Checcucci, i recenti fatti di cronaca hanno riacceso l’attenzione sulla fragilità del territorio. Qual è la situazione in Toscana e Liguria?

"Toscana e Liguria sono due tra le regioni più franose d’Italia. In Toscana il 12,49% del territorio (2.872 chilometri quadrati) è in classe P3, ovvero quell’area che potenzialmente è instabile per fattori fisici o propensione al dissesto. Il 3,75% è addirittura in P4, ovvero ha dissesti attivi, per un totale di 863 Kmq. In Liguria, invece, è in P3 l’11,4% del territorio (617 Kmq) e in P4 l’1,33% (72 Kmq). Come Autorità di Bacino ci occupiamo anche di una piccola porzione di Umbria e in questo caso registriamo 2 Kmq in P3, pari allo 0,02%".

Un quadro non troppo tranquillizzante…

"Sicuramente non da sottovalutare. A maggior ragione perché nelle aree P3 spesso troviamo territori densamente abitati. È evidente che non possiamo delocalizzare interi paesi o aree industriali: in questi casi occorre piuttosto saper gestire il rischio. È però indispensabile tornare a investire e mettere al centro dell’azione di governo la prevenzione, che è stata negli anni trascurata. Poi occorrono azioni concrete".

Cos’è che non funziona?

"Dal punto di vista normativo non manca niente. Manca, però, il rispetto di tali norme. In primis dagli enti territoriali, le Regioni, e a catena dagli enti locali; manca poi un’incisiva politica di governo che privilegi la serietà agli slogan e che valorizzi gli strumenti di pianificazione e successiva programmazione delle risorse. Gli interventi devono essere prioritari, e quindi finanziati, solo se l’Autorità di distretto che ha la conoscenza del territorio viene sentita prima. Le nostre mappe e le nostre norme non vengono sempre tenute presenti da chi deve poi attuare nel concreto le opere o fare i regolamenti di dettaglio in materia urbanistica/edilizia". Veniamo al rischio allagamenti.
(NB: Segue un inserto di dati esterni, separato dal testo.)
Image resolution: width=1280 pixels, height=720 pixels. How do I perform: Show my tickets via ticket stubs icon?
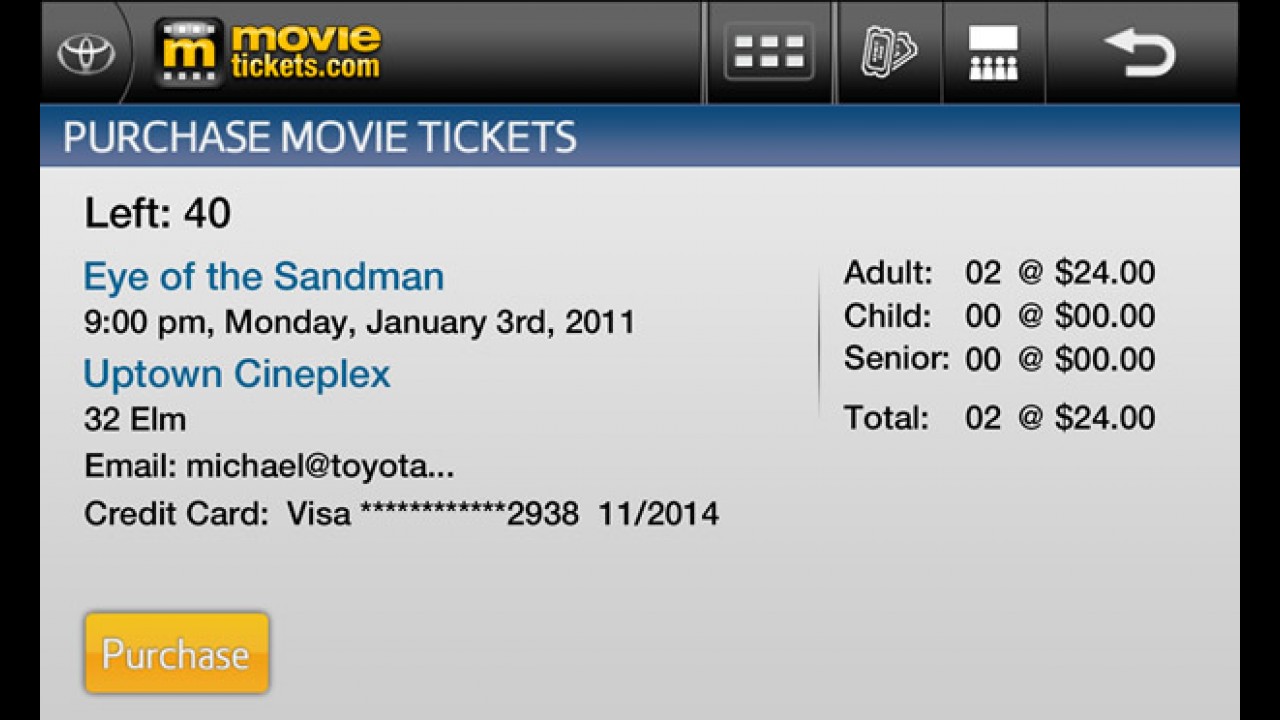[889, 52]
"Nel bacino dell’Arno il 5,9% delle aree (536,5 Kmq) è in P3, a pericolosità elevata; in quello del Serchio il 10% (162,3 Kmq), nel Magra il 3,8% (64,4 Kmq). Ci sono poi altri 656,1 Kmq di altri bacini toscani a rischio e 48,2 Kmq in Liguria".

Con le opere a che punto siamo?

"A livello nazionale gli interventi stentano. Ci sono le risorse ma non c’è l’accelerazione sperata. Inutile difendere l’indifendibile. Di soldi della precedente programmazione (2014/2020) trasformati in opere in corso ce ne sono pochi, non credo più del 15-20%".

E a livello toscano?

"Anche qui molte opere sono in ritardo, alcune importantissime. Penso alla diga di Levane che lasciai in progettazione nel 2015 e che ho ritrovato in progettazione. Nel frattempo i soldi per realizzarla sono stati usati per altre opere: magari importanti anch’esse, ma non credo come lo è la diga e le casse di Figline per Firenze. Restone e Pizziconi funzionano se c’è l’opera di presa, che ancora non c’è. Prulli e Leccio devono ancora essere avviate".

A cosa si devono questi ritardi?

"Credo che l’attuale organizzazione, che vede i presidenti di Regione esercitare il ruolo di Commissari di governo non funzioni, seppur abbiano a disposizione tutti gli strumenti in deroga alla normativa".

Soluzioni?

"A mio modo di vedere, pur restando Commissari, dovrebbero avvalersi di un soggetto a cui delegare l’attività nel concreto e di una struttura commissariale vera. Anche perché altrimenti non si distingue bene l’attività ordinaria e quella di interesse nazionale. Ecco perché, c’è bisogno di valorizzare il ruolo di prevenzione delle Autorità di bacino distrettuali, che devono poter dare la propria valutazione preventiva sugli interventi che si vogliono realizzare, da qualunque fonte di finanziamento provengano. Ne va dell’interesse pubblico e dell’assunzione di responsabilità, ognuno per la propria parte".